In the 75 years since John Steinbeck published “The Grapes of Wrath,” the sounds of Oklahoma and California have changed. Fewer and fewer people remember the Great Depression. Some music of that era was recorded as part of the Works Progress Administration, but the quality is poor, limited by the audio equipment of the time. The wax discs and analog tape are archaic by today’s standards. In the 1930s, “digital” meant you were using your fingers and toes.
Author Ralph Ellison grew up in Oklahoma. In the Depression, his work took him to New York City. Even from that city, known for its unique pulse and rhythm, he reflected on the combined sounds that made up the music of his youth:
It seems a long way and a long time from the glorious days of Oklahoma jazz dances, the jam sessions at Halley Richardson’s place on Deep Second, from the phonographs shouting the blues in the back alleys I knew as a delivery boy, and from the days when watermelon men with voices like mellow bugles shouted their wares in time with the rhythm of their horses’ hoofs, and farther still from the washerwomen singing slave songs as they stirred sooty tubs in sunny yards; and a long time, too, from those intense, conflicting days when the school music program of Oklahoma City was tuning our earthy young ears to classical accents, with music appreciation classes and free music instruments and basic instruction for any child who cared to learn, and uniforms for all who made the band. (“Living with Music” essay, 1955)
Ellison was about the same age as Tom Joad, the fictitious hero of Steinbeck’s “The Grapes of Wrath,” but they would have experienced different music.
Tom Joad was the last of four generations to grow up on the family farm, with a lifestyle far removed from Ellison’s big city environment. The Joads’ closest town of Sallisaw was a fraction of the size of Oklahoma City. There may have been jazz clubs in Sallisaw, and Tom might have known where to find them, but did the racial traditions of the day prevent him from entering? If he went in, would he have told Ma about it? If the Joad children attended school, would they have access to a band? The activities Ellison remembered would have been fantasies for farm folk like the Joads, even in the good times before the Great Depression.
Sallisaw has one radio station now; in the 30s, most broadcast signals probably came with a lot of static from McAlester or other towns in Oklahoma and Arkansas. Electricity to power a table-top or floor-model radio did not extend to rural homes. In Sallisaw, radio listeners might have gathered around a primitive radio speaker in a store or other public place. In those days, radio stations limited their broadcasts to what were considered family times, mostly in the evenings, not necessarily on a schedule that would have coincided with the Joads’ excursions to town.
If they had access to a radio in 1935, the Joad family would have heard big bands and movie music. The top songs of the year included “Cheek to Cheek” (Fred Astaire, from the film “Top Hat”) and “On The Good Ship Lollipop” (Shirley Temple, from the film “Bright Eyes”).

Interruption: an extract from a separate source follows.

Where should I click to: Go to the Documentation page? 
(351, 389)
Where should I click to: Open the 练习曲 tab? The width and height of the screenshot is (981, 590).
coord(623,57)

Another song on the charts in 1935 reflected the values of the Joads. The Carter Family had a hit with a revised version of an old hymn called “Will the Circle Be Unbroken?” The song shares a sentiment Steinbeck expressed through the words of Ma Joad: In the end, the family should stay together. Generations of families lived in the same house, worked together and, like the Joads, went West together. Although the concept of multi-generational living disintegrated after World War II, it was still strong and highly respected in 1935.

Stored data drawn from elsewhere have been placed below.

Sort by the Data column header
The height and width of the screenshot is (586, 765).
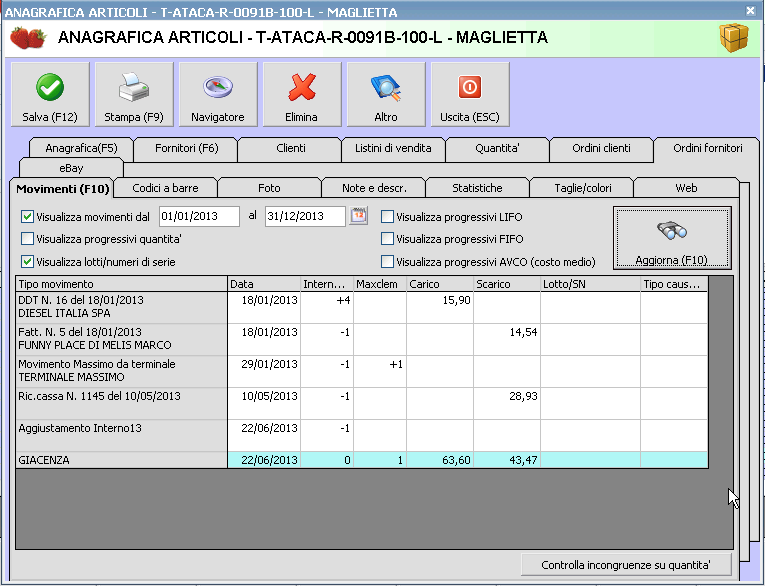pyautogui.click(x=264, y=284)
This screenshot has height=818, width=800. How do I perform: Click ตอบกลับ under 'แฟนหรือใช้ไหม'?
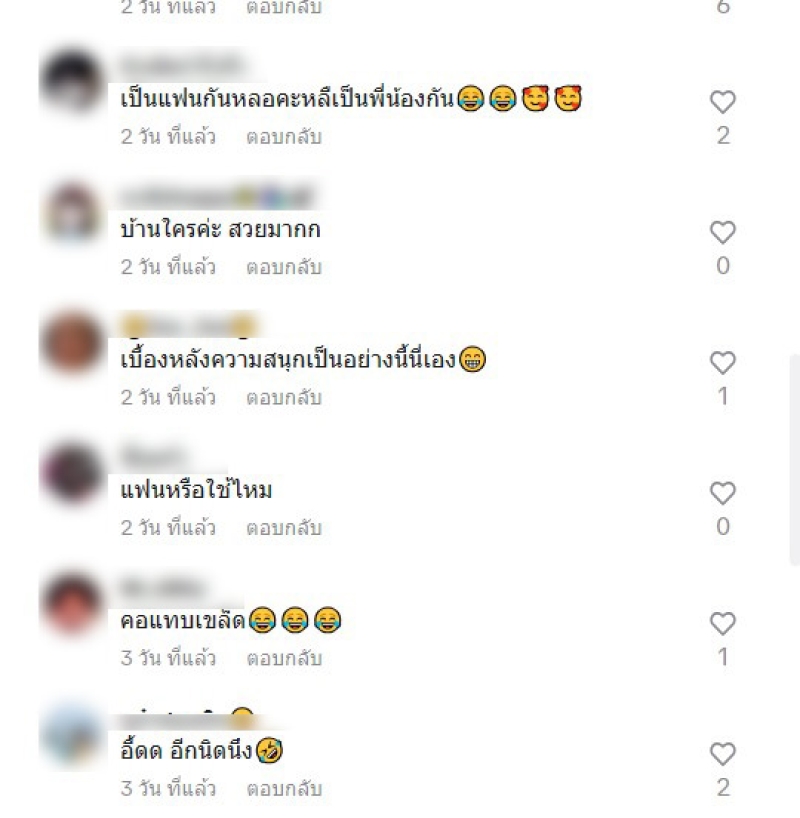point(284,528)
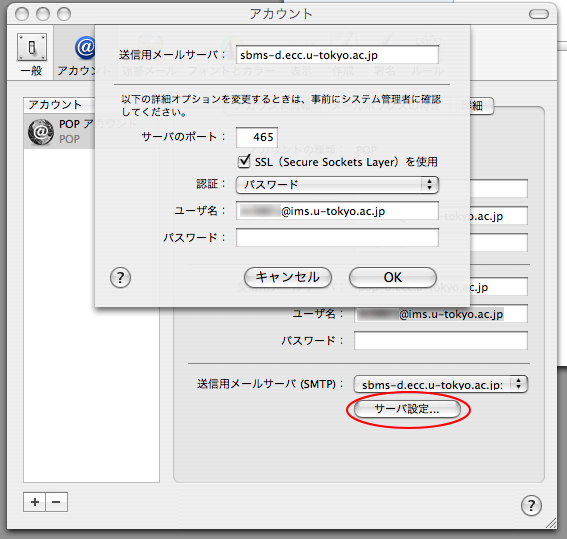Confirm the sheet with OK

point(393,278)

Like much of the traditional music of that time, “Circle” is dumped into the broad category of bluegrass. That single heading does not do justice to the rich roots of American music. Settlers brought their folk and religious music, and their instruments, from Europe. As the U.S. developed, the music took on its own flavor and variations. The term “bluegrass” is derived from a region in Kentucky, but the same songs took on a different “accent” depending on the region of the U.S. where they were played. The differences are as distinctive as those between rock music’s Punk and Glam styles.
Oklahoma, by virtue of its geography, has long been a crossroad of music traditions. Music considered “native” by the state’s historical society and the Smithsonian Institution’s Folkways, includes Southern variations on traditional songs as well as gospel music adopted by former slaves. Cowboy and Native American sounds are also evident. The music that came out of Oklahoma is just a part of what landed in California. The people who moved West during the mid-1930s were uniformly labeled “Okies” but, in fact, they came from all over the U.S. Those musical “accents” came together in the Hoovervilles of California’s Central Valley.
Steinbeck gave us a taste of the music we might have heard in the work camps. He wrote about the musicians who played “Ten-Cent Cotton and Forty-Cent Meat,” “Why Do You Cut Your Hair, Girls?” “McAlester Blues” and “Jesus Calls Me to His Side.” He identified “I’m Leaving Old Texas” as an “eerie song that was sung before the Spaniards came, only the words were Indian then.”
The 1940 film version of “The Grapes of Wrath” delivered a different set of songs, including “A Tisket, A Tasket,” “Going Down the Road Feeling Bad” and “She’ll be Coming ‘Round the Mountain.” Henry Fonda sang “Red River Valley” in the film and, although the Red River establishes the border between Oklahoma and Texas, the song comes from the northern part of the Mississippi tributary settled by French Canadian trappers.
The music most associated with “The Grapes of Wrath” came out of the labor movement. As poverty, starvation and unfair conditions became apparent, the stories were told through music. Although farm workers would not have dared declare dissatisfaction, there were musicians who were willing to represent their plight. Woody Guthrie led the charge, writing “The Ballad of Tom Joad” as one of an album of activist tunes (“Dust Bowl Ballads,” 1940) requested by his record company.
In 1938, as Steinbeck wrote “The Grapes of Wrath,” a much different type of music filled his writing room. He installed turntables and speakers in his home in Los Gatos, just as Ralph Ellison prized the latest technology in his New York flat. While Ellison had a library of jazz records to inspire his writing, Steinbeck listened to classical music. He wrote in his journal that he played Tchaikovsky’s “Swan Lake” as he wrote, because the story of the swan seemed to him to parallel the transformation of the Joad family (from “Working Days,” edited by Robert DeMott).
All these writers initially received a poor reception. Some critics called Guthrie, Pete Seeger and their peers Communists and banned their music, but eventually their songs gained popularity. Steinbeck and Tchaikovsky had something in common: “The Grapes of Wrath” and “Swan Lake” were both unpopular when first introduced, yet both were later recognized as breakthrough pieces for the writers.
Of all the music associated “The Grapes of Wrath,” the most striking comes not from a voice or an instrument. It is the music of life. You can hear it in the birds and in the food over a fire and in the hard rains that fell on the roof of the Joads’ railroad car home. There is also the music known heard by a driver headed to a new home in California:
Listen to the motor. Listen to the wheels. Listen with your ears and with your hands on the steering wheel; listen with the palm of your hand on the gear-shift lever; listen with your feet on the floor boards. Listen to the pounding old jalopy with all your senses for a change of town, a variation of rhythm … (“The Grapes of Wrath,” Chapter 12).
It is the music of our collective memory, caught on the printed page, unique to that time and place.